Commento alla Liturgia

Lunedì della V settimana di Tempo Ordinario

Prima lettura

Gen 1,1-19

1In principio Dio creò il cielo e la terra. 2La terra era informe e deserta e le tenebre ricoprivano l'abisso e lo spirito di Dio aleggiava sulle acque. 3Dio disse: "Sia la luce!". E la luce fu. 4Dio vide che la luce era cosa buona e Dio separò la luce dalle tenebre. 5Dio chiamò la luce giorno, mentre chiamò le tenebre notte. E fu sera e fu mattina: giorno primo. 6Dio disse: "Sia un firmamento in mezzo alle acque per separare le acque dalle acque". 7Dio fece il firmamento e separò le acque che sono sotto il firmamento dalle acque che sono sopra il firmamento. E così avvenne. 8Dio chiamò il firmamento cielo. E fu sera e fu mattina: secondo giorno. 9Dio disse: "Le acque che sono sotto il cielo si raccolgano in un unico luogo e appaia l'asciutto". E così avvenne. 10Dio chiamò l'asciutto terra, mentre chiamò la massa delle acque mare. Dio vide che era cosa buona. 11Dio disse: "La terra produca germogli, erbe che producono seme e alberi da frutto, che fanno sulla terra frutto con il seme, ciascuno secondo la propria specie". E così avvenne. 12E la terra produsse germogli, erbe che producono seme, ciascuna secondo la propria specie, e alberi che fanno ciascuno frutto con il seme, secondo la propria specie. Dio vide che era cosa buona. 13E fu sera e fu mattina: terzo giorno. 14Dio disse: "Ci siano fonti di luce nel firmamento del cielo, per separare il giorno dalla notte; siano segni per le feste, per i giorni e per gli anni 15e siano fonti di luce nel firmamento del cielo per illuminare la terra". E così avvenne. 16E Dio fece le due fonti di luce grandi: la fonte di luce maggiore per governare il giorno e la fonte di luce minore per governare la notte, e le stelle. 17Dio le pose nel firmamento del cielo per illuminare la terra 18e per governare il giorno e la notte e per separare la luce dalle tenebre. Dio vide che era cosa buona. 19E fu sera e fu mattina: quarto giorno.

Salmo Responsoriale

Dal Sal 103(104)

R. Gioisca il Signore per tutte le sue creature.

Benedici il Signore, anima mia!
Sei tanto grande, Signore, mio Dio!
Sei rivestito di maestà e di splendore,
avvolto di luce come di un manto. R.
 
Egli fondò la terra sulle sue basi:
non potrà mai vacillare.
Tu l'hai coperta con l'oceano come una veste;
al di sopra dei monti stavano le acque. R.
 
Tu mandi nelle valli acque sorgive
perché scorrano tra i monti.
In alto abitano gli uccelli del cielo
e cantano tra le fronde. R.
 
Quante sono  le tue opere, Signore!
Le hai fatte tutte con saggezza;
la terra è piena delle tue creature.
Benedici il Signore, anima mia. R.

* Estratto della fonte *

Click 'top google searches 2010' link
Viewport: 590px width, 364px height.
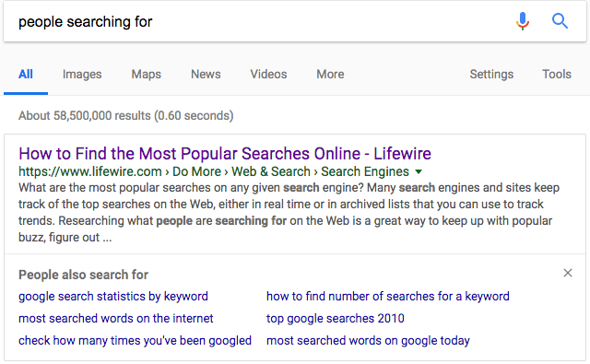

* Obiettivo dell'esercizio *
Nella prima lettura dell'estratto fornito, quale nome dà Dio al firmamento?

* Risultato completo *
Dio chiama il firmamento cielo.